ABOUT THE ARTIST: Dana Claxton is a critically acclaimed exhibiting artist and film/video maker. She works in film, video, photography, single and multi-channel video installation and performance art. Her practice investigates beauty, the body, the socio-political and the spiritual. Her work has been exhibited internationally, and held in public and private collections including the Vancouver Art Gallery, National Gallery of Canada, Art Bank of Canada and the Winnipeg Art Gallery. She has received numerous awards including the VIVA Award, the Eiteljorg Fellowship, and most recently the YWCA Woman of Distinction Award. In 2018 the Vancouver Art Gallery hosted a mid-career survey exhibition of her artwork. Dana is Department Head of the Department of Art History, Visual Art and Theory with the University of British Columbia. Born in Yorkton, Saskatchewan and a member of the Wood Mountain Lakota First Nations.
KHAN LEE
ABOUT THE PROJECT: Khan Lee’s projection “Weight of Water” is inspired by a dream from his childhood; a vivid memory of a small child endlessly falling through all kinds of places and objects. All felt weightless as he travelled downward, in slow motion and without fear. “Weight of Water” is a video collage of objects in gravity, produced with new, original footage and video clips collected with Lee’s mobile phone over the last several years. It is cut to an original soundtrack to render familiar gravitational scenarios in and around Vancouver.

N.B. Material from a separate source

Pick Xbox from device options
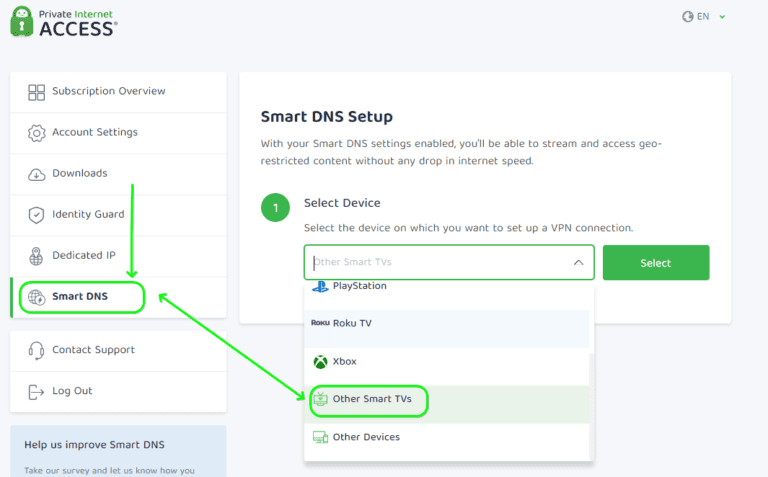768x477 pixels. pyautogui.click(x=344, y=362)
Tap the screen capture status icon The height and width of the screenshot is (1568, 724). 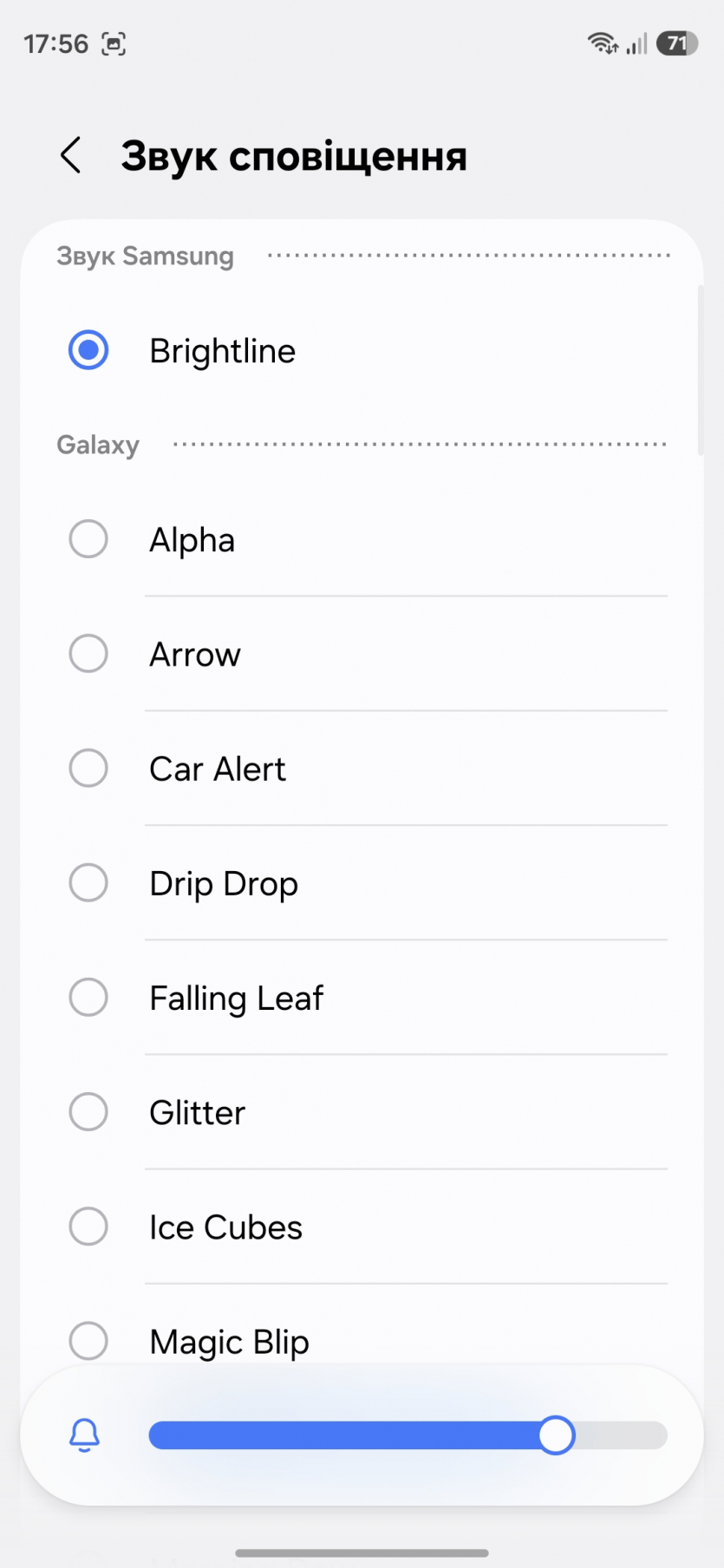tap(114, 43)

At times, we may feel that everything is falling apart: our environment, system, belief, meaning and existence. Many current events pull us down to dark places and fill us with doubt. We try to hold on tight, but often we feel confused and useless. In keeping with this theme of falling, Lee wanted to portray letting go, the process of finding a grace within. Without worry and fear, we find a way to move on.

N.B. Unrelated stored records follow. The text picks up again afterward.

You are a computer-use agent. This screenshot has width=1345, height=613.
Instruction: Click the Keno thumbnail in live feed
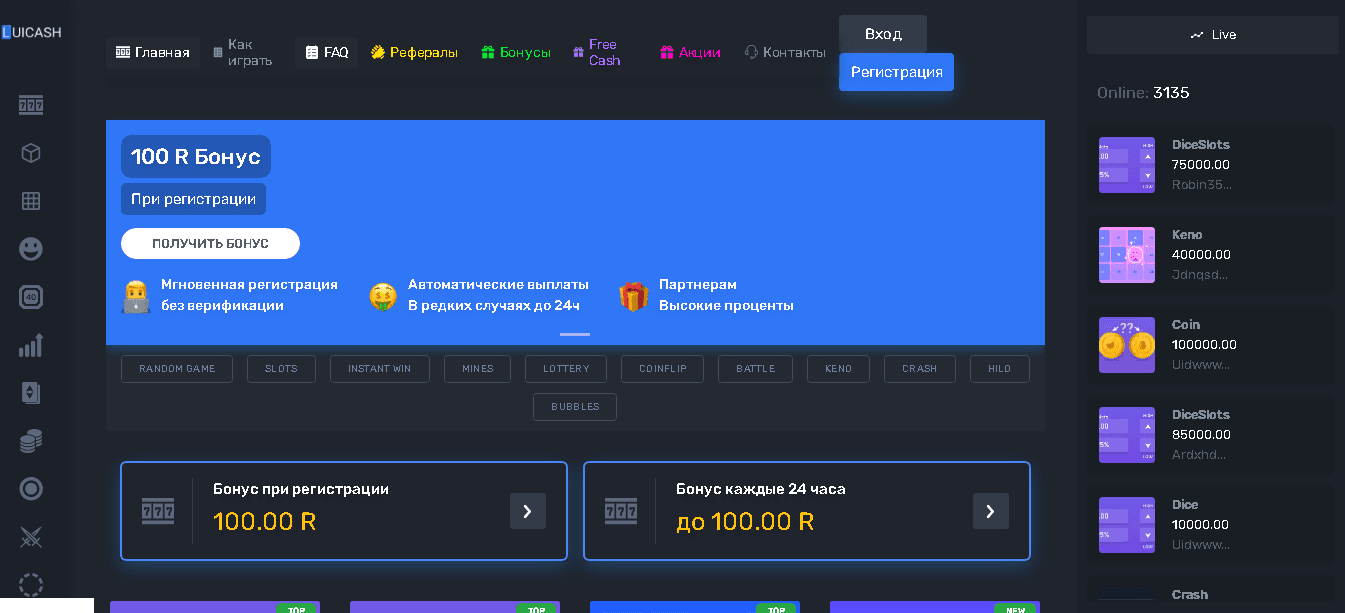click(x=1127, y=255)
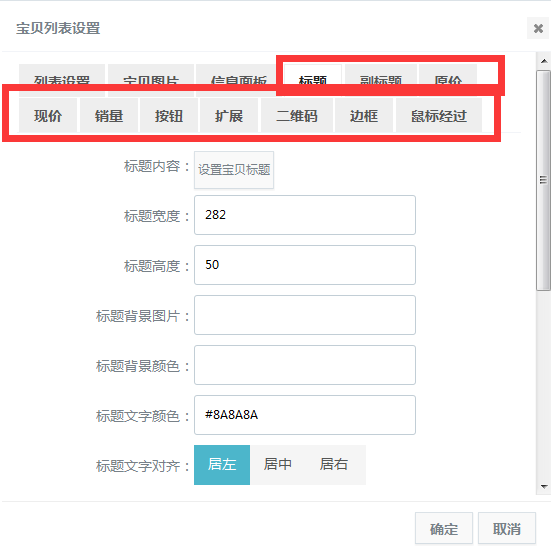Select 居右 text alignment
This screenshot has height=559, width=551.
coord(334,465)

ABOUT THE ARTIST: Khan Lee was born in Seoul, Korea. He studied architecture at Hong-Ik University, before immigrating to Canada to study fine arts at Emily Carr University of Art and Design. Through sculptural and media practices, his work attempts to exhibit results of experimentation with form and process in order to express inherent relationships between material and immaterial content. He is a founding member of the Vancouver-based artist collective Intermission and is presently a member of the Instant Coffee artist collective. His work has been exhibited nationally and internationally. Lee lives and works in Vancouver, BC.